No picture should appear in the copy. Transcribe exactly, and only, the lines from the one with "The image size is (653, 417)." through the last line of the data below.

(Records contained in a dataset)
'''

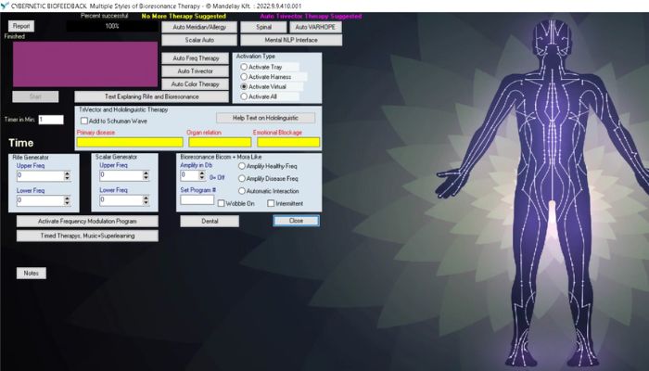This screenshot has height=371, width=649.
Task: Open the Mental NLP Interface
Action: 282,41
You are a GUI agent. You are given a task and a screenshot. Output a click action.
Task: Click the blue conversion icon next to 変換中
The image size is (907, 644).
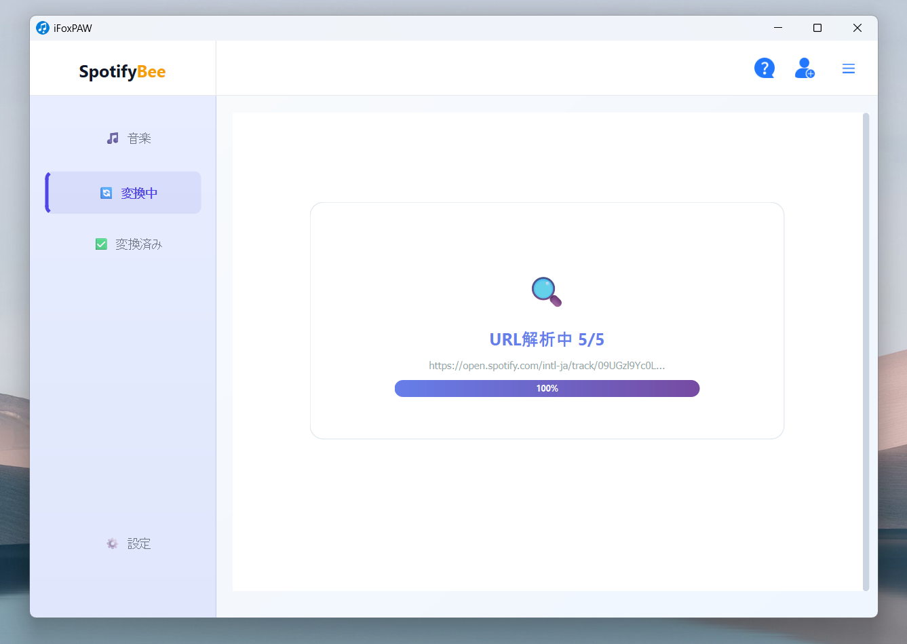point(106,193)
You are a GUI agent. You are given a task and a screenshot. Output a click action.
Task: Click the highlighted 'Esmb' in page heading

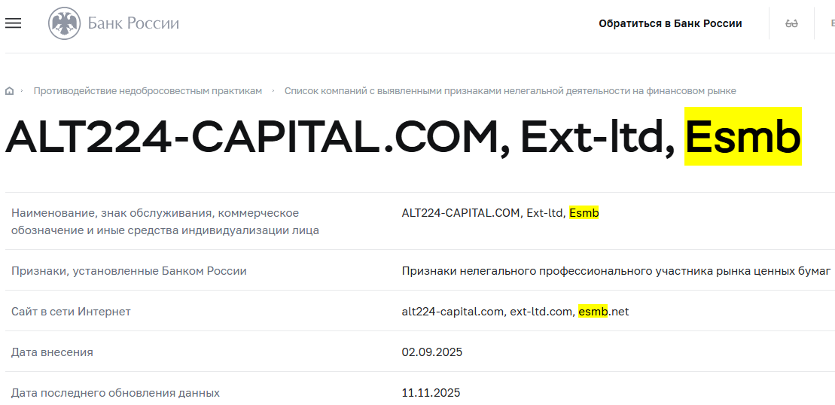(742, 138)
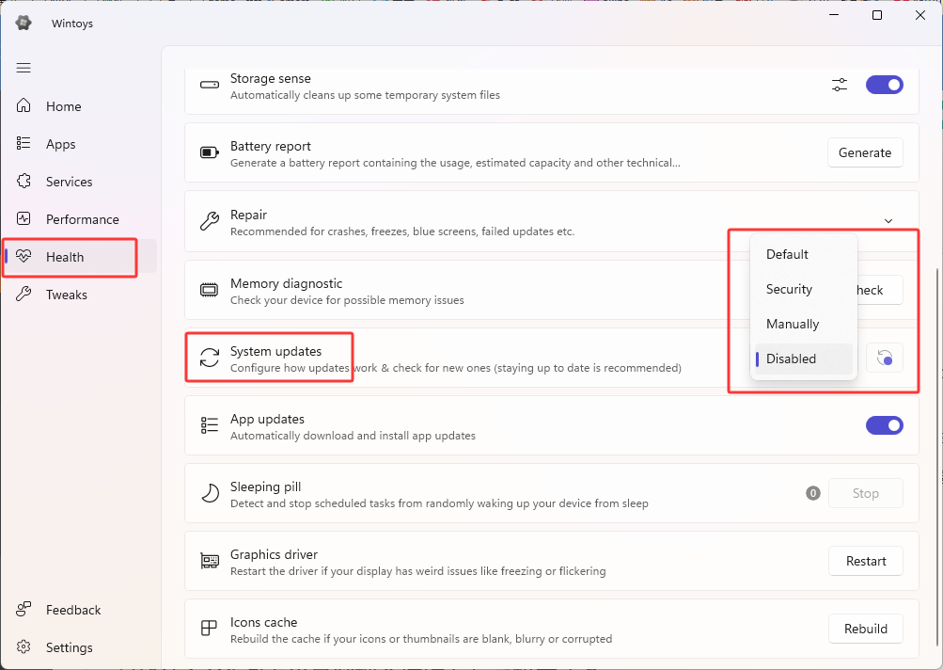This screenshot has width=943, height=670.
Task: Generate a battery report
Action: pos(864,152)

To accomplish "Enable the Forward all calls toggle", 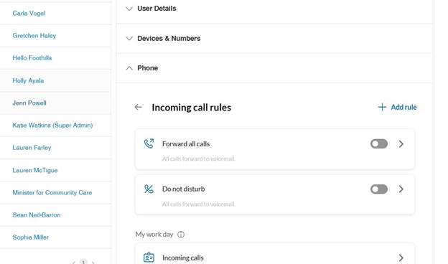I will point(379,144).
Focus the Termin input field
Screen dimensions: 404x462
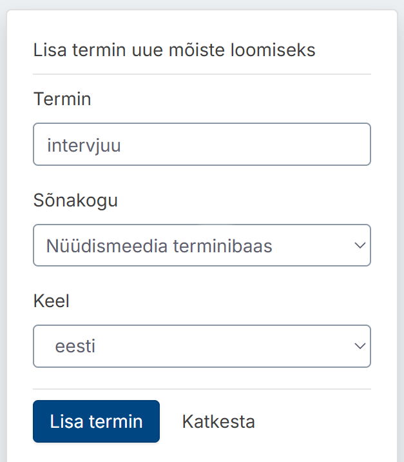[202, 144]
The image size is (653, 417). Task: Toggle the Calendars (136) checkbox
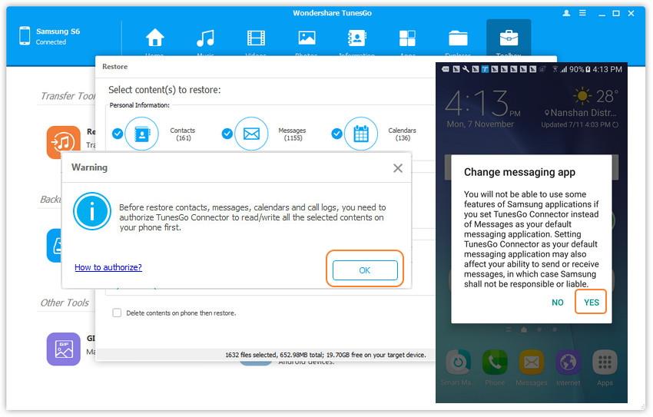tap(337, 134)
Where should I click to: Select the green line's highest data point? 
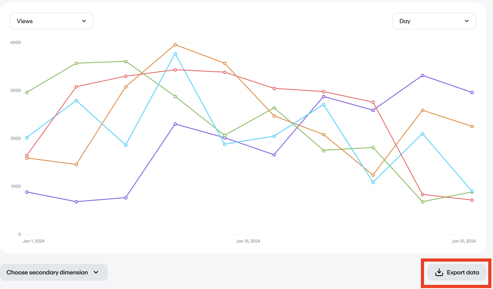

'''

_Exercise output_:
The image size is (653, 417). Task: Toggle the Calendars (136) checkbox
tap(337, 134)
Where should I click to: Select the green line's highest data point? 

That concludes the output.